A plot of K • e values is pre-drawn on a paper tape in a 1: 1 scale, the path is drawn to the scale of the tape’s broaching by a tape drive. Since the differential selsyn continuously enters into two rotation angles of the selsyn sensors rotors: one proportional to the arrow h ₂ measured on the straight path, and the second proportional to K • e, the differential selsyn rotor rotates by an angle equal to the sum of these two angles, and he moves his carriage a distance proportional to the sum of h ₂ and K • e. A stele h _{2 of a} bend of a rail thread measured on a straight path before comparing it with an arrow h _{1 of a} bend of a rail thread measured at the rear of the rollers of the track shift mechanism is adjusted so that it is equal to the arrow provided that the point of the path at which this arrow is measured located on the line of the calculated outline of the curve.

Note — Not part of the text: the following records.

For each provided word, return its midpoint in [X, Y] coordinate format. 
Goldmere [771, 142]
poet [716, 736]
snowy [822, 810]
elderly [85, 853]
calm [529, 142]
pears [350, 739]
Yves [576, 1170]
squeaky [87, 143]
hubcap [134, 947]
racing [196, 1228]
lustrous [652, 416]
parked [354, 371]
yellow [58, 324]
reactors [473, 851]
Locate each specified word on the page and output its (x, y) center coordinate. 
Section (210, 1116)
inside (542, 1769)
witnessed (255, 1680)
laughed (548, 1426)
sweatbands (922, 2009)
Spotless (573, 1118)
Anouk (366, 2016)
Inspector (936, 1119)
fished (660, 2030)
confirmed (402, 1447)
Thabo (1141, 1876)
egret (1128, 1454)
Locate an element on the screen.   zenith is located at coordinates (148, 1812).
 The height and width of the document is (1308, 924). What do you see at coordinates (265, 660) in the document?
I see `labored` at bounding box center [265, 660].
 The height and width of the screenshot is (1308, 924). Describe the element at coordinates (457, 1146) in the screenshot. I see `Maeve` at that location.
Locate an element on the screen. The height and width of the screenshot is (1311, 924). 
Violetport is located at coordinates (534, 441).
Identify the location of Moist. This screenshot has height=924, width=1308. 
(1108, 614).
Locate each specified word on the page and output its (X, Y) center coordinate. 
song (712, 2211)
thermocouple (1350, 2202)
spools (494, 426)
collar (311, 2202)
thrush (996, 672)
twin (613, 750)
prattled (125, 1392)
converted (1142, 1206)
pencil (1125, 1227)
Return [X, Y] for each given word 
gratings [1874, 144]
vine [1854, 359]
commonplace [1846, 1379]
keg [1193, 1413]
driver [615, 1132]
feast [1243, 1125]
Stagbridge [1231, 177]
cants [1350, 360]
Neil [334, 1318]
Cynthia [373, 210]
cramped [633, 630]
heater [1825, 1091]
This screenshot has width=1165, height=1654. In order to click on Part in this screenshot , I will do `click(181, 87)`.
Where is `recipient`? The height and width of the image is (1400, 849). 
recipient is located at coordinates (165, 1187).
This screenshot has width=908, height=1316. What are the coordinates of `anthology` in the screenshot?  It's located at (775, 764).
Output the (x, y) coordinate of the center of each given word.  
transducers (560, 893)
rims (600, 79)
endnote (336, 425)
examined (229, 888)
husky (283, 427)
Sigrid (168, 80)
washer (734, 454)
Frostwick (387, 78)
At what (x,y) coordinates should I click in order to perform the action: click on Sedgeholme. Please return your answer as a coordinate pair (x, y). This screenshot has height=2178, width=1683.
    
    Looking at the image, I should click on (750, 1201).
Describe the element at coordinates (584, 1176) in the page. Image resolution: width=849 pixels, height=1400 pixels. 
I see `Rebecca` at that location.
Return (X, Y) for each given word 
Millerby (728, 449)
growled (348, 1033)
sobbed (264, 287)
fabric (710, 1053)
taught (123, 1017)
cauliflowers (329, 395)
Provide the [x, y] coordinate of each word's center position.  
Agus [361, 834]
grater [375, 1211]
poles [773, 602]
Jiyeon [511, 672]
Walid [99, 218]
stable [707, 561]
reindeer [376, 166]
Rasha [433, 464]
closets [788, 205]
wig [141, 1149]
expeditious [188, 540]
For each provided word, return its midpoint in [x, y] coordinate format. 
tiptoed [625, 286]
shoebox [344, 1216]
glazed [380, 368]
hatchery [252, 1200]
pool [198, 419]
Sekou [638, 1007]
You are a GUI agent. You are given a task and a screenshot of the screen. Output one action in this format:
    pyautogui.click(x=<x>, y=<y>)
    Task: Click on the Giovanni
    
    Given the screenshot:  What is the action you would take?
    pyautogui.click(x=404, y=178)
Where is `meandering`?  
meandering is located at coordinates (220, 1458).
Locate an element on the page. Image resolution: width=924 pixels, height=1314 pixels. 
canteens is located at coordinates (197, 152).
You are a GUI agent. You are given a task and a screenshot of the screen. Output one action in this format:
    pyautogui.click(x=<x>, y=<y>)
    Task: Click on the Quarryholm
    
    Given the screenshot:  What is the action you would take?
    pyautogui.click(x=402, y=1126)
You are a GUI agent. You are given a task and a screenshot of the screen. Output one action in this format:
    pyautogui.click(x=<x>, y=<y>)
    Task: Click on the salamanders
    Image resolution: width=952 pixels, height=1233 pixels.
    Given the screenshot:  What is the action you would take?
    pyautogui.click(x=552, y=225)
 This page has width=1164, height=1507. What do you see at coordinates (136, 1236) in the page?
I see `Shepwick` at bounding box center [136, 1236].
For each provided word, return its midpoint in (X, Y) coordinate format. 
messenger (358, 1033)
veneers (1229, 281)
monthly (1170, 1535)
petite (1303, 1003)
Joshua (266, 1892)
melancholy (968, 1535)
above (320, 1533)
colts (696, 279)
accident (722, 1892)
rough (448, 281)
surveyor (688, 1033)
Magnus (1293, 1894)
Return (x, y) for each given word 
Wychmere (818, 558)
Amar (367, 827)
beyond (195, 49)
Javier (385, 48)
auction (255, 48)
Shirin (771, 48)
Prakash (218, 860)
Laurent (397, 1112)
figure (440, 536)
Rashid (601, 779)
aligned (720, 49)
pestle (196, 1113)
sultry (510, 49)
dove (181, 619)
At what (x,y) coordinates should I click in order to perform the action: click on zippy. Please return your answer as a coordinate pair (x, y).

This occurs when this corrected boom, measured on the straightened path, is more than measured by the value of K • e.

Claims (1)

The method of straightening the curved sections of the railway track, based on the use of a four-point leveling device, consisting of a track shift mechanism, two measuring trolleys, two end trolleys, between which a cable-chord is tensioned, from which the bending arrows of rail threads are measured at two points - behind the rollers of the shift mechanism the path and on the straight path, the control panel with two carriages, one of which is connected by means of a flexible thread to a selsyn receiver, electrically connected to a selsyn sensor installed on the first measuring trolley, wherein the leveling device also contains a second selsyn sensor mounted on the second measuring trolley, and a second selsyn receiver, and the second carriage is made with electrical contacts for switching the electrohydrosolotter of the track-shift mechanism, which consists in measuring the bending arrows of the rail threads at the mentioned way points, these arrows are compared and the path is shifted by a shift mechanism, characterized in that the bending arrow of the rail thread, measured from the straightened path, before comparison by lowering it with the arrow, measured at the rear of the rollers of the track-shift mechanism, they are corrected by means of a differential selsyn included in the leveling device, connected by means of a flexible thread to a second carriage and electrically connected to a second selsyn sensor and a second selsyn receiver connected by a thread with an additional the carriage, which is equipped with a control panel and which is made with a pointer for tracking the graph of values of k • e, where e is the value of the calculated shift at the path point above which the front end trolley, and K is the coefficient equal to l ₃ / L, where l ₃ is the distance between the measuring trolleys, and L is the distance between the end trolleys.